Combing documents and examining phone transcripts, he concluded that some of the enduring perceptions about the high quality of the forecasts are questionable.

Eisenhower had his mind set on June 5, one of the three days in June with enough moonlight to provide visibilities for paratroopers and pilots during the amphibious assault, however a storm threat delayed it at the last minute.

Analyzing the available changes in barometric pressure, the meteorologists said they expected a “break” between storms on June 6, and the invasion was on.

The winds ended up being stronger than forecast, said Perrson. “Many soldiers suffered dreadfully from sea sickness,” he wrote. “Some soldiers resorted to vomiting into their helmets. They were thoroughly exhausted by the time they reached the beaches.”

With strong winds blowing onshore piling up water on the beaches, “the advantage of invading at low tide was lost”

Perrson said that on invasion day, “there had been a marginal break in the clouds and visibility, but there was no respite with the wind.”

The weather systems did not behave as predicted, he said, and as it turned out, the forecast was “right for the wrong reasons.”

Still, Eisenhower evidently was satisfied.

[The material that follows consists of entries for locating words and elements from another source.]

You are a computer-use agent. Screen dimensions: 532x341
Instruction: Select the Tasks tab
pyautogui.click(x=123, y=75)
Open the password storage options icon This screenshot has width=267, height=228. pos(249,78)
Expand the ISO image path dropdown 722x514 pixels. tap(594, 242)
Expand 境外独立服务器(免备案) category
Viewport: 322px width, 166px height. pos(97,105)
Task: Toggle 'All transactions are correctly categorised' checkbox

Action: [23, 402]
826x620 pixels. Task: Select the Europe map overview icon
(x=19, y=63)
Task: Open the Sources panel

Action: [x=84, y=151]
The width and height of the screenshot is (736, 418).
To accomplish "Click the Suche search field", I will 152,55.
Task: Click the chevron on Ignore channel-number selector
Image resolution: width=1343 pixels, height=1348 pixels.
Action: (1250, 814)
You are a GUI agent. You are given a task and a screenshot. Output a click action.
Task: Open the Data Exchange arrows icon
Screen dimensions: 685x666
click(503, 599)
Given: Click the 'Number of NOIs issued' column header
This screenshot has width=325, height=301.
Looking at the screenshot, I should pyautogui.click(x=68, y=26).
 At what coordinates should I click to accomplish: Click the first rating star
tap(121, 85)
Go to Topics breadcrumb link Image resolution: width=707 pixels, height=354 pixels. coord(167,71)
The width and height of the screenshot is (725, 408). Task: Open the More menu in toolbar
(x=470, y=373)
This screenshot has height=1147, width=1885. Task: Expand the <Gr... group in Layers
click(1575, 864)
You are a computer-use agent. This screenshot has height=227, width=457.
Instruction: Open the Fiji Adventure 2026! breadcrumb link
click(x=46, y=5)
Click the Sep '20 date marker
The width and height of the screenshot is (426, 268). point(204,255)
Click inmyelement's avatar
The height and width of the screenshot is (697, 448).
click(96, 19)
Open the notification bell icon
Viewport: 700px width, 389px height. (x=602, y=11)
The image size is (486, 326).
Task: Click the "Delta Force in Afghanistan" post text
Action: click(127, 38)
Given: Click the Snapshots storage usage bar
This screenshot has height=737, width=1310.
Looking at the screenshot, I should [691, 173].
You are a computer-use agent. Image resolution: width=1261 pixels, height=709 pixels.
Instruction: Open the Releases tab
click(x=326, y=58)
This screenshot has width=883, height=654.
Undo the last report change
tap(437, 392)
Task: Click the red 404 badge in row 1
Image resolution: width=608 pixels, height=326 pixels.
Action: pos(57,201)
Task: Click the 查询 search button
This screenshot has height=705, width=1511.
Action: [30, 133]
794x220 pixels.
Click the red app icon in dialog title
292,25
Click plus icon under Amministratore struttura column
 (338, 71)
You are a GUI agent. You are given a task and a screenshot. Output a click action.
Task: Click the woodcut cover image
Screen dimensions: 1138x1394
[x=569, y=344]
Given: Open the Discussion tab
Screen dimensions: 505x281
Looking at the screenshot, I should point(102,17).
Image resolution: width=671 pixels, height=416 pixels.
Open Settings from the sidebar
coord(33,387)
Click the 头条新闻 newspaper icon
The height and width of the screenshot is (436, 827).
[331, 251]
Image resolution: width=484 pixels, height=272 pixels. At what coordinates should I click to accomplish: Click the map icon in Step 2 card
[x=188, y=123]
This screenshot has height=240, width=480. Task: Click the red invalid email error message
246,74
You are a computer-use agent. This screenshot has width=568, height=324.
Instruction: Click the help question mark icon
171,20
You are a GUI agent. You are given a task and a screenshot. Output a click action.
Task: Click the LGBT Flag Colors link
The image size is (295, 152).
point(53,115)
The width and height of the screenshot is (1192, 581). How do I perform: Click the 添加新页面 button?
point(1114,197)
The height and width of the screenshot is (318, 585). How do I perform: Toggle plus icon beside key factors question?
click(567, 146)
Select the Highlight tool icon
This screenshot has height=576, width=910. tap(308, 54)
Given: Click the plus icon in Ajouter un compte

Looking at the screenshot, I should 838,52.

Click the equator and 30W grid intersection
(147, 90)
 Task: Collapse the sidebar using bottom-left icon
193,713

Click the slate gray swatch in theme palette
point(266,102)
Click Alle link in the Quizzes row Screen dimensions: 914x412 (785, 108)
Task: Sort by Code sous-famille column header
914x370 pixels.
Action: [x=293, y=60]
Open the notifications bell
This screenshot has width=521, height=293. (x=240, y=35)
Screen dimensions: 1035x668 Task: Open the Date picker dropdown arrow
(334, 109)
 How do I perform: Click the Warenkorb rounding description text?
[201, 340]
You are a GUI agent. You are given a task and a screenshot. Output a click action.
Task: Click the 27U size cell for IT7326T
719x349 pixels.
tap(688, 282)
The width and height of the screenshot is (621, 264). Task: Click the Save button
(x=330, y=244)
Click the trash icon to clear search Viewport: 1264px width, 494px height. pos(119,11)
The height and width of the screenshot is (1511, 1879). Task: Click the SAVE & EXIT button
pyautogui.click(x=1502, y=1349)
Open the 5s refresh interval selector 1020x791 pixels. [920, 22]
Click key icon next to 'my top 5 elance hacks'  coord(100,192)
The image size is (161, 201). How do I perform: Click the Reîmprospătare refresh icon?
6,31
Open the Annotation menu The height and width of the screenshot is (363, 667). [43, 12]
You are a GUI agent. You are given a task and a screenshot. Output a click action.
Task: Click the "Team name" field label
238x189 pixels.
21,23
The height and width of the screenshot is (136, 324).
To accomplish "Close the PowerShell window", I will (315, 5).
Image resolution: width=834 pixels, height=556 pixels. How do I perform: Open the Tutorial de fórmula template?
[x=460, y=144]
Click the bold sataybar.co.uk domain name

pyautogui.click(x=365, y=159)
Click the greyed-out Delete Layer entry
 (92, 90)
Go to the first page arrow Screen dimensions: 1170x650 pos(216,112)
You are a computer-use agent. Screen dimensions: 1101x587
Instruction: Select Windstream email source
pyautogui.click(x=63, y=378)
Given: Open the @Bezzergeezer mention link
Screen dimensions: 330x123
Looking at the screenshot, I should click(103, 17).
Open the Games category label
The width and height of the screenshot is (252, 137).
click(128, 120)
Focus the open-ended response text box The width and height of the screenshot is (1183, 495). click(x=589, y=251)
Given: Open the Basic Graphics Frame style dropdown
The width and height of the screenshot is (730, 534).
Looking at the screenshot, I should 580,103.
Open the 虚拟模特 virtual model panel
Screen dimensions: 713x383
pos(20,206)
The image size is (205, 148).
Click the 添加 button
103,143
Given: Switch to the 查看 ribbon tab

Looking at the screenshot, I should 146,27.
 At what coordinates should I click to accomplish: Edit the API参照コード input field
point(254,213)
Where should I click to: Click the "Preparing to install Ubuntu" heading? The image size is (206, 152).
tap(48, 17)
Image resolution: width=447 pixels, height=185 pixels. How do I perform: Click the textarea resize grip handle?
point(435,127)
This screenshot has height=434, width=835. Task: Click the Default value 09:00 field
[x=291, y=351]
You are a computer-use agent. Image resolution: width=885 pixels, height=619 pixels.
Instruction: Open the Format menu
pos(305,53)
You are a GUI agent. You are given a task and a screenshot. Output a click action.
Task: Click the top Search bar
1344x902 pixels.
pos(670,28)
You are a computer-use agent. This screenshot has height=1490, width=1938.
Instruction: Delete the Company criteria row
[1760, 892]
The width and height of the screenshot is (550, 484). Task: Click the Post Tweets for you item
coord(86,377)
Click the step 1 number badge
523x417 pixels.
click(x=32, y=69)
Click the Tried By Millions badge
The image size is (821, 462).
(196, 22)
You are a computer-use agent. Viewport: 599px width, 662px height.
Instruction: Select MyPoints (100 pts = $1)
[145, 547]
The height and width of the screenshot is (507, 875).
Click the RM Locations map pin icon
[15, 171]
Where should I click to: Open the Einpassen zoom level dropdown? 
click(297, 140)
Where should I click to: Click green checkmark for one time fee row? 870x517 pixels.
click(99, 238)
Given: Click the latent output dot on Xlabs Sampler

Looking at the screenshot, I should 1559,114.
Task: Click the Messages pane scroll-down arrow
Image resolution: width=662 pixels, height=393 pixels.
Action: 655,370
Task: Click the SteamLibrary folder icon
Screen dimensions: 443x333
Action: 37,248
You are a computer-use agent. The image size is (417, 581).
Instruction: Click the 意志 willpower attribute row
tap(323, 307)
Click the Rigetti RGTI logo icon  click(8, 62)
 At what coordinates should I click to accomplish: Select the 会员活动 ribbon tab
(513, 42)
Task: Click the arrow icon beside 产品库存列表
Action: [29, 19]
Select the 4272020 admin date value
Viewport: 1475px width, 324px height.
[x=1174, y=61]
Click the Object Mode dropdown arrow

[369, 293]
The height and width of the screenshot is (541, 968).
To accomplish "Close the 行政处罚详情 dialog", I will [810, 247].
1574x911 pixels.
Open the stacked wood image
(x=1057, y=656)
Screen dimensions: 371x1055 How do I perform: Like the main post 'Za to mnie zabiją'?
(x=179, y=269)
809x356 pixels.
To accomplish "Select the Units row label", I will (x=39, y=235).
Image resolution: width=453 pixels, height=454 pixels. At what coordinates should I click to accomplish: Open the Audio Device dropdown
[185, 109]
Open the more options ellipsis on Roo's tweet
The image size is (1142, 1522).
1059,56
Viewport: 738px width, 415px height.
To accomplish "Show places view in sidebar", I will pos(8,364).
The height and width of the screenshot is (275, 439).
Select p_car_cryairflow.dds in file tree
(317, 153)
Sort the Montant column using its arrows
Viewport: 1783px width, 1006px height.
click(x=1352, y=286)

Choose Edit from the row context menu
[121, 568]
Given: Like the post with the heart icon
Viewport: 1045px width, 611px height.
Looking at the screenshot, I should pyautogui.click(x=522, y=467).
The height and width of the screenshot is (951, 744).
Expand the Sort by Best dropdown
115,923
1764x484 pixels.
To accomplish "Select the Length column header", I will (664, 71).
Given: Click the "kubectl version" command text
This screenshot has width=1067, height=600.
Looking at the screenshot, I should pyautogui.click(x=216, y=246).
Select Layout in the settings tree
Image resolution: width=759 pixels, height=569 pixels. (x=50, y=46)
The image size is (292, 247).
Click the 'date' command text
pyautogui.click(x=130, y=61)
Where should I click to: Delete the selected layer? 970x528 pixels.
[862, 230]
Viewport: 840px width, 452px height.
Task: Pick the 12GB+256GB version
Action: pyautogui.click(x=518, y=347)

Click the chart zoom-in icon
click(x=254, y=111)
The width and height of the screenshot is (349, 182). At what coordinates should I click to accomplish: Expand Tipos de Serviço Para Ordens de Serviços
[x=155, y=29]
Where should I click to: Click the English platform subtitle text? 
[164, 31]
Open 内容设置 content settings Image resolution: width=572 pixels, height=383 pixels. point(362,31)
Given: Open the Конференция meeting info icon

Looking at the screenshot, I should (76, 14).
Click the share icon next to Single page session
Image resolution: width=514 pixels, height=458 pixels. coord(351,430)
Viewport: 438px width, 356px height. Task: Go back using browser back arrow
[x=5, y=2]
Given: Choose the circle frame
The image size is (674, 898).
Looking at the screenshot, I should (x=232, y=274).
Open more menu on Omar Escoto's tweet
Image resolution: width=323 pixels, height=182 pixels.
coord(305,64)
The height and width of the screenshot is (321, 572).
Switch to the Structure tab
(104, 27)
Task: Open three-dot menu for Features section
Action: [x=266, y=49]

It has been reported that while riding to the Capitol for his inauguration, President-elect John F. Kennedy asked Eisenhower, his predecessor, why the invasion had succeeded. Eisenhower allegedly responded: “Because we had better meteorologists than the Germans!”

What’s missing?

Eighty years later, meteorologists have a formidable arsenal of technology that would have been the stuff of futuristic hallucinations in 1944, but it was the imperatives of war that drove the development of meteorology, said Gerth, and the science benefitted further from the demands of the Cold War and Space exploration.

Still, for all the computer power and satellite advances, the atmosphere is imperfectly observed, that remains a handicap to computer forecast models.

Gerth said if that D-Day forecast were made today and involved thunderstorms, meteorologists couldn’t predict precisely what time and where they might occur.

What about Thursday?

Thunderstorms are likely throughout the region, including Atlantic City, the venue for the 90-minute ceremony dedicating a monument to local native Bernie Friedenberg, an Army medic who served on Omaha Beach during D-Day.

They event is scheduled to begin at noon.

The precise thunderstorm schedule was unavailable.